- [TRY IT]: Two lines below mark the span: the one containing "The width and height of the screenshot is (613, 345)." and the one containing "Given: Click info". Set down both, plus every line between, exactly as they stand, and nothing else.

- [DATA SUPPLIED]:

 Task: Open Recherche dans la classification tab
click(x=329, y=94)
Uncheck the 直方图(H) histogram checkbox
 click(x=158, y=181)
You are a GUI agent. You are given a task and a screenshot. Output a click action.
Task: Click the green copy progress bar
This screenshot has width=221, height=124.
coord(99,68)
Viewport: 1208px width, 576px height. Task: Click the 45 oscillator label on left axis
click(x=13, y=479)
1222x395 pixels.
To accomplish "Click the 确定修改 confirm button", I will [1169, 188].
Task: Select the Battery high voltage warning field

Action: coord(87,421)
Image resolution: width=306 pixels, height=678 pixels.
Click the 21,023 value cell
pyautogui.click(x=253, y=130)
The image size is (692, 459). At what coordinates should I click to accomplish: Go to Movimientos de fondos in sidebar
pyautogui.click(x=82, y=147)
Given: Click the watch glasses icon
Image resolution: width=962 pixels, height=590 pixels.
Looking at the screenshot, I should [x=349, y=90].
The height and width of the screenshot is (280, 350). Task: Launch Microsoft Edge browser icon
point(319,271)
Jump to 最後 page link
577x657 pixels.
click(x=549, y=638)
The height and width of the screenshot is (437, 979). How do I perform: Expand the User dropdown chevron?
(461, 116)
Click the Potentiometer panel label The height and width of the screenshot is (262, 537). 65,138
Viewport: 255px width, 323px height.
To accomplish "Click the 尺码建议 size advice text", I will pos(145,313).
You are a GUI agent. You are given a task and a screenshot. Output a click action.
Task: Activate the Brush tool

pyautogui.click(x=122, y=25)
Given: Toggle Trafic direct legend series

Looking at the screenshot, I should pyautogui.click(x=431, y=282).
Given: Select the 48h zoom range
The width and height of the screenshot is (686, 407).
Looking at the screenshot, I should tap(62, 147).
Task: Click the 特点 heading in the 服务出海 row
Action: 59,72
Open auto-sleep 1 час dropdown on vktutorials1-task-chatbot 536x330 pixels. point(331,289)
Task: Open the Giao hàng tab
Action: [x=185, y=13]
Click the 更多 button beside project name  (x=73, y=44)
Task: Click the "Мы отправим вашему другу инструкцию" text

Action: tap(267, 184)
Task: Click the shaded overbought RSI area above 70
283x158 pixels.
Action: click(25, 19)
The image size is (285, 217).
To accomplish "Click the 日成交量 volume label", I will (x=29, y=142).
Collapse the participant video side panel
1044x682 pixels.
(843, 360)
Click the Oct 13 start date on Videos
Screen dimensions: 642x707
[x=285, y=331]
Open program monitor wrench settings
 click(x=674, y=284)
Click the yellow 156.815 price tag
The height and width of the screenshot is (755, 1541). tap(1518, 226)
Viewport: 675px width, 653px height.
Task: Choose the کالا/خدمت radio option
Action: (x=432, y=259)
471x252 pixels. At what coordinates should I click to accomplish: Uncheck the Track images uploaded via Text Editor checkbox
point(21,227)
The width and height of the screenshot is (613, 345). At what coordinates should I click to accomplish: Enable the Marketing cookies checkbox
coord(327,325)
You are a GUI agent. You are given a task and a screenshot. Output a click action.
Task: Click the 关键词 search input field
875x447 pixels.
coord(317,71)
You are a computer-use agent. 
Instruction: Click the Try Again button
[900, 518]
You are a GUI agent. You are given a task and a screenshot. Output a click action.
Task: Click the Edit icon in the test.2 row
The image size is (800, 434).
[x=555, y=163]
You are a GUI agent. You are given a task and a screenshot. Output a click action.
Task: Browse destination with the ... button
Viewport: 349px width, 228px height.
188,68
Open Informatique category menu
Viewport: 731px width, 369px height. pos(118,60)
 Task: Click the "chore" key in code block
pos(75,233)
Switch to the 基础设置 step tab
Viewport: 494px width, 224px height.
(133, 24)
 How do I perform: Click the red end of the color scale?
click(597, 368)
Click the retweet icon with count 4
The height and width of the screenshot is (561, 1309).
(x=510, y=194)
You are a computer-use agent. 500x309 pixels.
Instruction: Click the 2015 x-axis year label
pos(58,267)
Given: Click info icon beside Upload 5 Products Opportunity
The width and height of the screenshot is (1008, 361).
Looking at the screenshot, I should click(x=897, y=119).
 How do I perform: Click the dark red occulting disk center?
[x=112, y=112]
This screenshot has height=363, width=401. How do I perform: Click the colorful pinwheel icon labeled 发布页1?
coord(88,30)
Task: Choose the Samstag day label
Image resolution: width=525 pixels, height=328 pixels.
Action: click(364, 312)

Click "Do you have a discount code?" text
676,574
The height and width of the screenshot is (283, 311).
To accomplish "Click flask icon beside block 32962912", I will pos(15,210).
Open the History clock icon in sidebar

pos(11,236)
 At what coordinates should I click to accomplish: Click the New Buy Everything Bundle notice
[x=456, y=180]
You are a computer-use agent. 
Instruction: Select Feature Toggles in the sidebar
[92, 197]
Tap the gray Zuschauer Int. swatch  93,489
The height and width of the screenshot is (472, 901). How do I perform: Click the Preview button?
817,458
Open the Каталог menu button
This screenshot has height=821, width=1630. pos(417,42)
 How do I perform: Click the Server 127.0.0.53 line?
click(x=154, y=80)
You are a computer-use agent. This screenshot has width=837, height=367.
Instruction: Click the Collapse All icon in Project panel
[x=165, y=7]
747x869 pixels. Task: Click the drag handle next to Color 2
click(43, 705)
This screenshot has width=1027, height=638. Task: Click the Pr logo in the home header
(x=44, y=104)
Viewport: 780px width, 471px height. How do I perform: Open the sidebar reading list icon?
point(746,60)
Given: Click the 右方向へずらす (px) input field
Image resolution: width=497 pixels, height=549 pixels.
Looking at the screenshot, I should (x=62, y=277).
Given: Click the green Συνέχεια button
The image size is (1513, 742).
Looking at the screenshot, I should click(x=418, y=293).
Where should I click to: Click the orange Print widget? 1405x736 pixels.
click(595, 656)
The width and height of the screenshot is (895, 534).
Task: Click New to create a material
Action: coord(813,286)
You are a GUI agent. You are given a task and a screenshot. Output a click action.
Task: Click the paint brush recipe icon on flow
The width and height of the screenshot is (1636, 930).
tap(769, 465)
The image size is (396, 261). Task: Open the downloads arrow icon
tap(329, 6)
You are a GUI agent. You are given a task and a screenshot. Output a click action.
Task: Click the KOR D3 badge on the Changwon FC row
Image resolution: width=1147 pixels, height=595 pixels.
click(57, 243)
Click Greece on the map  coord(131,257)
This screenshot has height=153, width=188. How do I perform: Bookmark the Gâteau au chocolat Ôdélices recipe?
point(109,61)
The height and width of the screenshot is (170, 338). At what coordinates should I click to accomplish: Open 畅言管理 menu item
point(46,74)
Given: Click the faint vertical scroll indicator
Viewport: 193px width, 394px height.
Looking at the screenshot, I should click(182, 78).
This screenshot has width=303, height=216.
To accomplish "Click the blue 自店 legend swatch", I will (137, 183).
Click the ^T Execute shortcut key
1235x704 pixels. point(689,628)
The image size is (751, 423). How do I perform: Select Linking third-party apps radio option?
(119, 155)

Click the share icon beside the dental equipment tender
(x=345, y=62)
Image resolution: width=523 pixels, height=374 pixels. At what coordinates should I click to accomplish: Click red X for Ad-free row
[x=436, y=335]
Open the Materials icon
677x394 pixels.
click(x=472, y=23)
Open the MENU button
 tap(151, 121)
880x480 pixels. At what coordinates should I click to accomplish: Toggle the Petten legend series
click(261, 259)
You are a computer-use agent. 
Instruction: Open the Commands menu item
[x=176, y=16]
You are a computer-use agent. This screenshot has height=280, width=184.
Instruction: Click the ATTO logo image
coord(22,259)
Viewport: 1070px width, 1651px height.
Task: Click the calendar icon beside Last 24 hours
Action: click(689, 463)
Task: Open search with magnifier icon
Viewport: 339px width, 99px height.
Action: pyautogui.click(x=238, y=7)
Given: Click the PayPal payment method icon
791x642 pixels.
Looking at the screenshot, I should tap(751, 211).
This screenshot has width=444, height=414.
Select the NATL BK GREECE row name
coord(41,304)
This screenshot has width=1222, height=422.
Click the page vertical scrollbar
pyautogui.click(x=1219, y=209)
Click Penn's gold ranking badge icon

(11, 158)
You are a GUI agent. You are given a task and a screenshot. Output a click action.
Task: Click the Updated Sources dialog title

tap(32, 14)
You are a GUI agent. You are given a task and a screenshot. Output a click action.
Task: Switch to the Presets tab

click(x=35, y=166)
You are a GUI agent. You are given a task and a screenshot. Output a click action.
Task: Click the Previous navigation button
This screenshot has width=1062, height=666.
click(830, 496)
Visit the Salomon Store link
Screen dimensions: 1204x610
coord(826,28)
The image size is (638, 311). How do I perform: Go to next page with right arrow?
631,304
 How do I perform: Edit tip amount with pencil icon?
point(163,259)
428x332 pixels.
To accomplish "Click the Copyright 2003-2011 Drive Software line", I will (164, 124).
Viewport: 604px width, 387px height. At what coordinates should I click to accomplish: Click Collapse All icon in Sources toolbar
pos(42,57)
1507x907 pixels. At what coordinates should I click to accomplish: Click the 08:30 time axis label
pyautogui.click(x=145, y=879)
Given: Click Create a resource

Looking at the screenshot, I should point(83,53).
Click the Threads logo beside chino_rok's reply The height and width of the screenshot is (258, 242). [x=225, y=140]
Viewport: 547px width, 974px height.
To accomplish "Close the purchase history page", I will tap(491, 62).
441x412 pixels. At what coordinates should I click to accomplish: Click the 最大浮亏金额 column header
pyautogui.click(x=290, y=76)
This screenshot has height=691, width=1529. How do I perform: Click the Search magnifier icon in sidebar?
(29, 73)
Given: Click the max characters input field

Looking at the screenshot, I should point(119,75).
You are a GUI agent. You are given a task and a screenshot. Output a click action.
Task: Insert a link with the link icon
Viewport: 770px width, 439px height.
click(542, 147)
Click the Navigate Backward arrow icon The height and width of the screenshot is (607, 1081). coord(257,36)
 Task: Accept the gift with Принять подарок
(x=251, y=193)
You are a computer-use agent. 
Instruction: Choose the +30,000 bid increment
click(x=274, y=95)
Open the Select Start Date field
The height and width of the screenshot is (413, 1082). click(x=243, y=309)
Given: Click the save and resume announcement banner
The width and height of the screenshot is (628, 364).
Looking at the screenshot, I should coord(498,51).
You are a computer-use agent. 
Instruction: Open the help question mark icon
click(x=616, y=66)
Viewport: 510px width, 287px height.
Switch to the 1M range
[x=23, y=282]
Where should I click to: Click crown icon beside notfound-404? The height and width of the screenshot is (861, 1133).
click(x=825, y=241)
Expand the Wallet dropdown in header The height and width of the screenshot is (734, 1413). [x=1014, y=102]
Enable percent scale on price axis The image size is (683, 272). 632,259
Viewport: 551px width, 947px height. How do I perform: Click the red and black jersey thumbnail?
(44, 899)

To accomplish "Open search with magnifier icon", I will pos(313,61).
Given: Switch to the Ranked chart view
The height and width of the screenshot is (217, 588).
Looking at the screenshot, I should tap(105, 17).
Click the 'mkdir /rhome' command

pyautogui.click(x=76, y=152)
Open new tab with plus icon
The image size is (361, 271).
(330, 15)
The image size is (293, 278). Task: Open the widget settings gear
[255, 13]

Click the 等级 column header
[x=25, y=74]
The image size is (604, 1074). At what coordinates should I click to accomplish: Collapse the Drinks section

- [EXERCISE RESPONSE]:
The width and height of the screenshot is (613, 345). At what coordinates should I click to accomplish: Enable the Marketing cookies checkbox
coord(327,325)
You are a GUI agent. You are given a task and a screenshot. Output a click action.
Task: Click the 关键词 search input field
875x447 pixels.
coord(317,71)
You are a computer-use agent. 
Instruction: Click the Try Again button
[900, 518]
You are a GUI agent. You are given a task and a screenshot. Output a click action.
Task: Click the Edit icon in the test.2 row
The image size is (800, 434).
[x=555, y=163]
You are a GUI agent. You are given a task and a screenshot. Output a click action.
Task: Browse destination with the ... button
Viewport: 349px width, 228px height.
188,68
Open Informatique category menu
Viewport: 731px width, 369px height. pos(118,60)
 Task: Click the "chore" key in code block
pos(75,233)
Switch to the 基础设置 step tab
Viewport: 494px width, 224px height.
(133, 24)
 How do I perform: Click the red end of the color scale?
click(597, 368)
Click the retweet icon with count 4
The height and width of the screenshot is (561, 1309).
(x=510, y=194)
You are a computer-use agent. 500x309 pixels.
Instruction: Click the 2015 x-axis year label
pos(58,267)
Given: Click info icon beside Upload 5 Products Opportunity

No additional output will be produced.